Une analyse approfondie de TRM Labs a révélé que les entités illicites ont reçu 141 milliards de dollars en stablecoins en 2025, le niveau le plus élevé en cinq ans. Les transferts liés aux sanctions représentaient 86 % de ces flux illicites. Le GAFI a spécifiquement noté l'utilisation de stablecoins comme l'USDT par des acteurs en Iran et en Corée du Nord pour le financement de la prolifération et les paiements transfrontaliers, démontrant leur utilité pour contourner les contrôles financiers traditionnels.
Le GAFI exige des règles plus strictes alors que le marché dépasse les 300 milliards de dollars
Avec une valeur marchande totale des stablecoins dépassant désormais les 300 milliards de dollars, le GAFI exhorte les régulateurs du monde entier à agir rapidement pour combler les lacunes en matière de conformité. Le rapport identifie les transferts de pair à pair utilisant des portefeuilles non hébergés comme une « vulnérabilité clé », car ces transactions peuvent contourner les contrôles anti-blanchiment d'argent. En réponse, le groupe de travail appelle les pays à imposer des obligations LAB directes aux émetteurs de stablecoins.
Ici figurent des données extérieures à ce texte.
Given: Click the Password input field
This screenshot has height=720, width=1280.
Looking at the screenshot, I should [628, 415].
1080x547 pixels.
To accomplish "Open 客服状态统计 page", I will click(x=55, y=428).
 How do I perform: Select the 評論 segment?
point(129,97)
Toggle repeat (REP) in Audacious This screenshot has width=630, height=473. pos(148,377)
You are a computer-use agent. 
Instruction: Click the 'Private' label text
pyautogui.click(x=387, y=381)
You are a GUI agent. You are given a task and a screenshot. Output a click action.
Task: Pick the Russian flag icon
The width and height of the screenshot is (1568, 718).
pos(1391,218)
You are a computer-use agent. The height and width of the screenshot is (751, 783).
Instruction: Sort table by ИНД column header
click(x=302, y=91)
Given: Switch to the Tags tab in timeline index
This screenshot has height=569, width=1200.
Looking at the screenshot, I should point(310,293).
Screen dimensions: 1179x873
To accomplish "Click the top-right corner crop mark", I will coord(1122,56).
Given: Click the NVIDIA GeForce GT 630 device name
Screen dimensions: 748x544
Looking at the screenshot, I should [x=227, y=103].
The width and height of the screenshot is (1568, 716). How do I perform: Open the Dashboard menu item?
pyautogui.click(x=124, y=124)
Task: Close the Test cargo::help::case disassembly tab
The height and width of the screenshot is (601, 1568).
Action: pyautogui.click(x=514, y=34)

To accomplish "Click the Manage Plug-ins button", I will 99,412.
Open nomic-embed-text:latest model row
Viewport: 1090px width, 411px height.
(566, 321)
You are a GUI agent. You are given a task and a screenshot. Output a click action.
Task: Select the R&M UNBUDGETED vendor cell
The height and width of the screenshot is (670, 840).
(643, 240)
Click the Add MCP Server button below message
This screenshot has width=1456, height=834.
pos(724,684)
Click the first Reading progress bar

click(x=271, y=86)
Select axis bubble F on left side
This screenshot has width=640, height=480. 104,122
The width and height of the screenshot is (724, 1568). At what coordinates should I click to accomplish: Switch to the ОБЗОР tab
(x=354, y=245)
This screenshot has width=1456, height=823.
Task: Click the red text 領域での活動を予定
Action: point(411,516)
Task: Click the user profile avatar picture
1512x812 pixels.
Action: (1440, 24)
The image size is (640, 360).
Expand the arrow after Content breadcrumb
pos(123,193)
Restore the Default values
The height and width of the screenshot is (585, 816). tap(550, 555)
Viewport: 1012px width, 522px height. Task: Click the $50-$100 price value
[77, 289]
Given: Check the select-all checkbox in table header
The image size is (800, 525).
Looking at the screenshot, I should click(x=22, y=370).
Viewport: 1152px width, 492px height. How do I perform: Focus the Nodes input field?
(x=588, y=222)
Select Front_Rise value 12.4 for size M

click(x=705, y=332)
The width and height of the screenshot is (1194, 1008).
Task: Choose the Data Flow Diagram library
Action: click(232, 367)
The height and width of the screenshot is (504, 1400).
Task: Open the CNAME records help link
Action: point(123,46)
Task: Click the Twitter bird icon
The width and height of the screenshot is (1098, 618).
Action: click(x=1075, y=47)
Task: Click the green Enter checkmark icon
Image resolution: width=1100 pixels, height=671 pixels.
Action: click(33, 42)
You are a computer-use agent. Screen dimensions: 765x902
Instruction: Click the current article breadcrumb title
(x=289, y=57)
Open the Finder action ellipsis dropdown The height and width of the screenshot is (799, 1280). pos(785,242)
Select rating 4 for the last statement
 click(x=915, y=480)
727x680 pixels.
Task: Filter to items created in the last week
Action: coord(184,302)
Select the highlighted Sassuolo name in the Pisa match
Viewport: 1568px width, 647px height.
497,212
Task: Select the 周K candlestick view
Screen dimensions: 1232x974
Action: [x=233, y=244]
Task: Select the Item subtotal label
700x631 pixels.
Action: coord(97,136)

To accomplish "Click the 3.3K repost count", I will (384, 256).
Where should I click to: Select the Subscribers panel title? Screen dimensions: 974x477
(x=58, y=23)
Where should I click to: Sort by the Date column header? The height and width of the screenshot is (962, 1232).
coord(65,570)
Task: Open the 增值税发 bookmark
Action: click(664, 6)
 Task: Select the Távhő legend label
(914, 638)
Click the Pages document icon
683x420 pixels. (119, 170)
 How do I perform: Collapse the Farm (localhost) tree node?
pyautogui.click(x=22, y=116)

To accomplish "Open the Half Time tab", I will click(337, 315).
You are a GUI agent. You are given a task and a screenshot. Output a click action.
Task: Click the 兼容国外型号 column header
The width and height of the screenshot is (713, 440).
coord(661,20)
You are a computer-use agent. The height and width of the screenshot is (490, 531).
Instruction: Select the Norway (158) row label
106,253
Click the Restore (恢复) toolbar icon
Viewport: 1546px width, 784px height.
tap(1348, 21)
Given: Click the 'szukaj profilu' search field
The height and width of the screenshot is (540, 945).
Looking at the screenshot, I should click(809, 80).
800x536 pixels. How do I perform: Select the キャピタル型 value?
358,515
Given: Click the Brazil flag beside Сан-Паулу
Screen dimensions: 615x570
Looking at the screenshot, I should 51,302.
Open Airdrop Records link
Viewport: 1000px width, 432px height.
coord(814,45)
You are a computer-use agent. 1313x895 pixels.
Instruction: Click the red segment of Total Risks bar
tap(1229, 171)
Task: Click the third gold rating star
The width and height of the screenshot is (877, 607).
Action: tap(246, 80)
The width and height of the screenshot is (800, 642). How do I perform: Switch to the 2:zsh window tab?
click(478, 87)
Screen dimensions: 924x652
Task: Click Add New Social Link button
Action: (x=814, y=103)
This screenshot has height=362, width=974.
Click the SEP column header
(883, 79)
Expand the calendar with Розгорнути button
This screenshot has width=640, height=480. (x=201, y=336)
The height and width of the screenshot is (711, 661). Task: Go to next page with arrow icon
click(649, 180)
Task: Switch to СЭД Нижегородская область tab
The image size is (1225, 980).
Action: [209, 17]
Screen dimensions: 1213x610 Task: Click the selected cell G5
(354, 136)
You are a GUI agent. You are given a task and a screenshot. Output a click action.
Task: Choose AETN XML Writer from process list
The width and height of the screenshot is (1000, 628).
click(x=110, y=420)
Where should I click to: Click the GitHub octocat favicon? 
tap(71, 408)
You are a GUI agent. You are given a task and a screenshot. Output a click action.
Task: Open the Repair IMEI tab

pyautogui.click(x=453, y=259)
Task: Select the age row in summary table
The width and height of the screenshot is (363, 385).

Au-delà de la conformité standard, le GAFI suggère aux autorités d'envisager des outils d'application plus agressifs. Ceux-ci incluent des exigences pour les capacités de gel des portefeuilles et des restrictions potentielles ou des interdictions pures et simples de certaines fonctions intégrées dans les contrats intelligents qui pourraient faciliter les transferts illicites. Ces recommandations signalent une poussée significative pour un examen réglementaire accru qui pourrait remodeler la façon dont les stablecoins opèrent, en particulier à l'intersection des émetteurs centralisés et de la finance décentralisée.